The Acquisitions Table: Quill Pens

Box with Nine Congress Quill Pens. New York: Emanuel De Young, ca. 1850.

515145_0003This box of goose quill pens was purchased jointly by the manuscript curator, who wanted to add the pens to our holdings of writing implements, and the graphic arts curator, who wanted the box and label for the ephemera collection. De Young produced quill pens between 1846 and 1854 and continued to sell them into the 1890s. Orders for “Congress” quill pens, his brand name, appear in many state documents from the 1880s and 1890s (including orders from courthouses and legislatures in Illinois, Michigan, and Minnesota), so inexpensive quills were still in demand at the end of the century. The December 1891 issue of American Stationer reported, “There was a time some years ago when quill pens and unmade quills were standard articles and found ready sale from E. De Young, who is still in business and is still shoving the quill but not to the extent of years ago…”

Published by

Lauren Hewes

Andrew W. Mellon Curator of Graphic Arts, American Antiquarian Society

3 thoughts on “The Acquisitions Table: Quill Pens”

  1. Emanuel De Young was my great grandfather. I have two boxes, each with a few quill pens, made by him. One of the boxes was the property of Gen Winfield Scott, according to some documentation that was in the box. Each box of pens I’ve seen has a different printed cover.
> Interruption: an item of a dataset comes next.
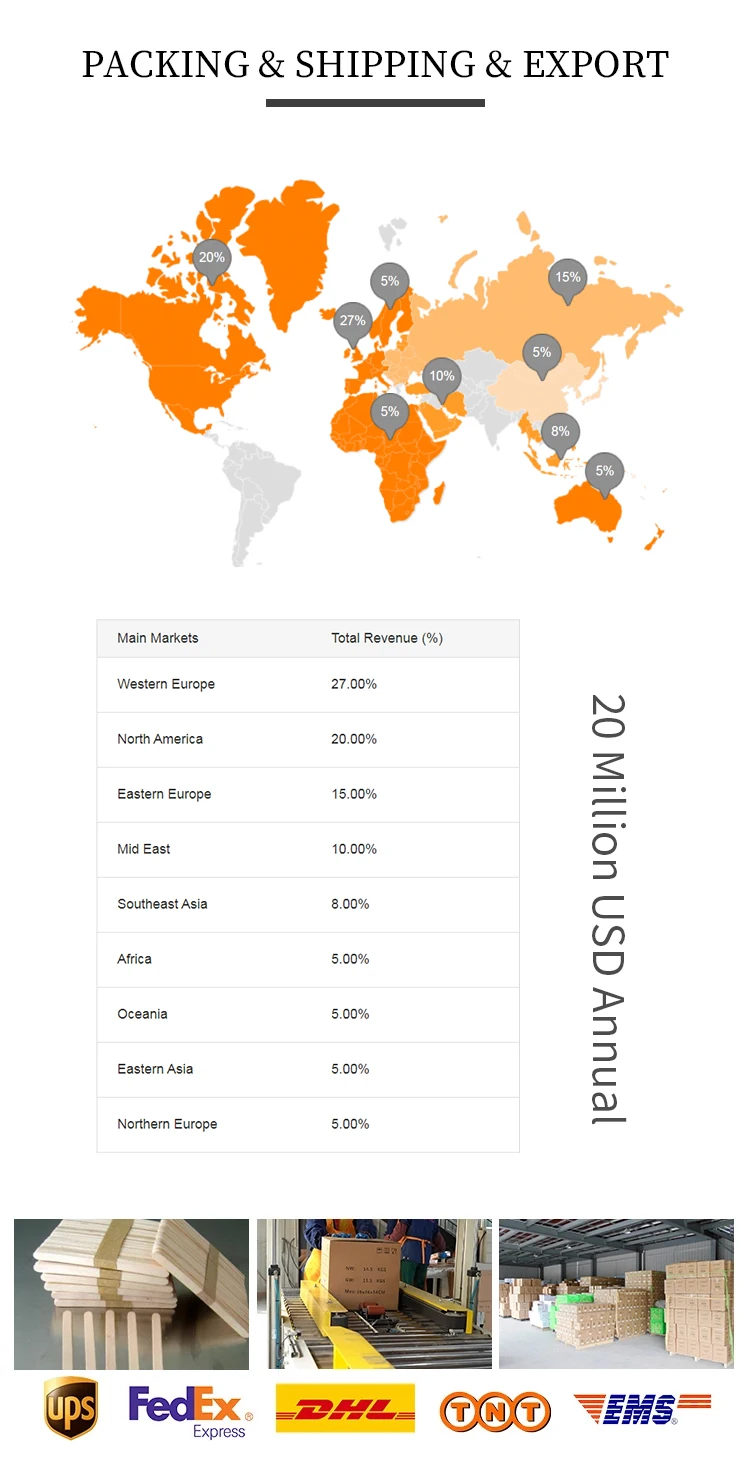Click the EMS logo
Screen dimensions: 750x1459
tap(642, 1408)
  2. Thank you for your comment, Mr. De Young. I am so pleased that you found this blog post and commented. Do you have your great grandfather’s birth and death dates, by any chance? We would love to add that information to our files. I find it fascinating that people continued to use quills well after the production of ink pens. We have not seen other boxes, so we can’t compare the covers. Good to know there are variants — which is not surprising given how long he was in business!

  3. Good morning Lauren,

    I am so sorry that this response to your note is so very, very tardy. I just saw it. Emanuel DeYoung was born about 1819 in the Netherlands and he died on 1 October 1894 in Manhattan. He lived at 124 55th St.